[Reading text]
%%

When the number of the input layer nodes is set to 12, the amount of computation generated by the GWO-ELM neural network model considering the influence of time series is not large, and at the same time, it can ensure better accuracy of settlement prediction. To a great extent, the model performance was affected by the quantity of hidden layers and the number of nodes in the initial structure of the model. After comparing the training time and operation result of different nodes between the single hidden layer and the two hidden layers, it is found that the double hidden layer does the prediction accuracy and meets the requirements; meanwhile, the training time required is shorter. And the number of nodes with the best performance should be set to 10. In summary, the GWO-ELM model based on the influence of time series finally adopts the 12-10-2 structure.

3.3. Construction of the GWO-ELM Model Based on the Influence of Settlement Factors

There are many factors that affect the ground settlement near the foundation pit, and the influence degree of each factor on the settlement is unsure (Figure 4). It is very difficult for the previous prediction methods to accurately predict the amount of settlement based on these influencing factors. And the advantage of the GWO-ELM model based on the influence of settlement factors is that it has a better nonlinear fitting function, so as to obtain a predicted value with higher accuracy.

The input layer of the GWO-ELM model based on the influence of settlement factors contains a total of 6 influencing factors (as shown in Figure 5). These factors are used as the input layer of the model, and the actual measured value of the formation settlement is the output layer of the model. The number of nodes in the hidden layer of the model is consistent with the above model, and the structure of the GWO-ELM model based on the influence of settlement factors is 6-10-2 structure.

In Figure 5, γ is soil weight; φ is internal friction angle; c is soil cohesion; k is weighted average of formation permeability coefficient; h is deep excavation depth; d is the distance between the monitoring point and the groove side of the foundation pit.

3.4. Construction of the Optimized GWO-ELM Model Based on Time Series and Settlement Factors

By optimizing the GWO-ELM model based on the influence of settlement factors, adding the previous settlement data in the input layer, so that the input value includes the formation parameters near the foundation pit, construction conditions, and real-time settlement monitoring data; thus, the design of model is optimized. As shown in Figure 6, compared with the GWO-ELM model only considering the influence of sedimentation, the GWO-ELM model after optimization added the parameters of three sedimentation time nodes before the prediction target, which were represented by z₁, z₂, and z₃, respectively. The model structure after optimization adopted the 9-10-2 structure.

%%

[Supplied data]
%%

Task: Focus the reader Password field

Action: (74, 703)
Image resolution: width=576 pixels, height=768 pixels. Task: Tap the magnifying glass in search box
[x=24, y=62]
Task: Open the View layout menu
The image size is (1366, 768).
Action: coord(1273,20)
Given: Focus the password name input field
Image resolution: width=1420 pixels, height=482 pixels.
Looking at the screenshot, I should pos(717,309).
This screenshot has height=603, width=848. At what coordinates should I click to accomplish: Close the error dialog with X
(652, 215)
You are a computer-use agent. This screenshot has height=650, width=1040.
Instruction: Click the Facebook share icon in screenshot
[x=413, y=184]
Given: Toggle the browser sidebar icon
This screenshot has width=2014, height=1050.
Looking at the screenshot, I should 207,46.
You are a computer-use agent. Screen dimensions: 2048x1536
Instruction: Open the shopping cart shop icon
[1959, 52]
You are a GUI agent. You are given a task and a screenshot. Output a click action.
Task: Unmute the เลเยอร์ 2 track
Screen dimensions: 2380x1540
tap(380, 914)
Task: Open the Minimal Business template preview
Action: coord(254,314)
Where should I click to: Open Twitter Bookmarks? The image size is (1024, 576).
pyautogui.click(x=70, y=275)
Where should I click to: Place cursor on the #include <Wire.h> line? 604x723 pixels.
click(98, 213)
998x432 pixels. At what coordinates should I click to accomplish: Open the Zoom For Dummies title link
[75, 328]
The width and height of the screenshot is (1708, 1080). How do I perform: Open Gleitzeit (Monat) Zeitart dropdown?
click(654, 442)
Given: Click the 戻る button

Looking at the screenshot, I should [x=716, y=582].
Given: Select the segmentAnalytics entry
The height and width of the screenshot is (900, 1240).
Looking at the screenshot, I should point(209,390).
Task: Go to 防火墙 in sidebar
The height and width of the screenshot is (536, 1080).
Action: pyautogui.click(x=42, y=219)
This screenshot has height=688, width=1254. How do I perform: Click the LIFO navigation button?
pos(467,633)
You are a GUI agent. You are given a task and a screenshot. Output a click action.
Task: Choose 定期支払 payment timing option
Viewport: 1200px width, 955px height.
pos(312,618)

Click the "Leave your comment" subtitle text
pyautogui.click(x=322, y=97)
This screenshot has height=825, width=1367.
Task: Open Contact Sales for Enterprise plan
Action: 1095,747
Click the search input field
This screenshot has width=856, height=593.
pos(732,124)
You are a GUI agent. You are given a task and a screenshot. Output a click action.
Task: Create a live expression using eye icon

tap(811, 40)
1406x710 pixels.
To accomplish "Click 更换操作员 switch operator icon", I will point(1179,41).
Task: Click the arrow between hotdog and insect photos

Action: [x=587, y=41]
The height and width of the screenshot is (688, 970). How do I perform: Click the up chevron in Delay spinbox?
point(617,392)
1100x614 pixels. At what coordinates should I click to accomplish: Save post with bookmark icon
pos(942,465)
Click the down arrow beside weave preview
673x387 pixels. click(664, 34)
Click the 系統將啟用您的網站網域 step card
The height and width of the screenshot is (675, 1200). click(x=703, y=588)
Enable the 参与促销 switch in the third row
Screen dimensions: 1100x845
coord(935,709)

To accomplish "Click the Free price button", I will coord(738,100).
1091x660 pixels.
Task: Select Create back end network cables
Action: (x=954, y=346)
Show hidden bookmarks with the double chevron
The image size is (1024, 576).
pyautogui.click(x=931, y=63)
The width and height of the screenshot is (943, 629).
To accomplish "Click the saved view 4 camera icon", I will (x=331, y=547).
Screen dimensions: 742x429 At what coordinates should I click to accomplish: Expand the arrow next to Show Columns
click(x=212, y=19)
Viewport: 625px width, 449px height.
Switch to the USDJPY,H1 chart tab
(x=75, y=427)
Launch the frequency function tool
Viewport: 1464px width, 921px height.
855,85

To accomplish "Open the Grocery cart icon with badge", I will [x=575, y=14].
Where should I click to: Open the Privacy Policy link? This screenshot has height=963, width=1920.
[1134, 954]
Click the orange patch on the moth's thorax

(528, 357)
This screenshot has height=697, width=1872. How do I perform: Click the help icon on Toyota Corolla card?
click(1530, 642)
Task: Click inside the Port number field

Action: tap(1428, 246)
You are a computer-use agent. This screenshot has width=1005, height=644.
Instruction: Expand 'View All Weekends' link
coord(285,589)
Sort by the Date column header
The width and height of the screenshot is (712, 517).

%%

Revise the settlement-prediction text from "There are many" up to and including "with higher accuracy.", and write "nonlinear fitting capability" wherever "nonlinear fitting function" appears. The rows were taken from a different source than the text.

[Solved exercise]
There are many factors that affect the ground settlement near the foundation pit, and the influence degree of each factor on the settlement is unsure (Figure 4). It is very difficult for the previous prediction methods to accurately predict the amount of settlement based on these influencing factors. And the advantage of the GWO-ELM model based on the influence of settlement factors is that it has a better nonlinear fitting capability, so as to obtain a predicted value with higher accuracy.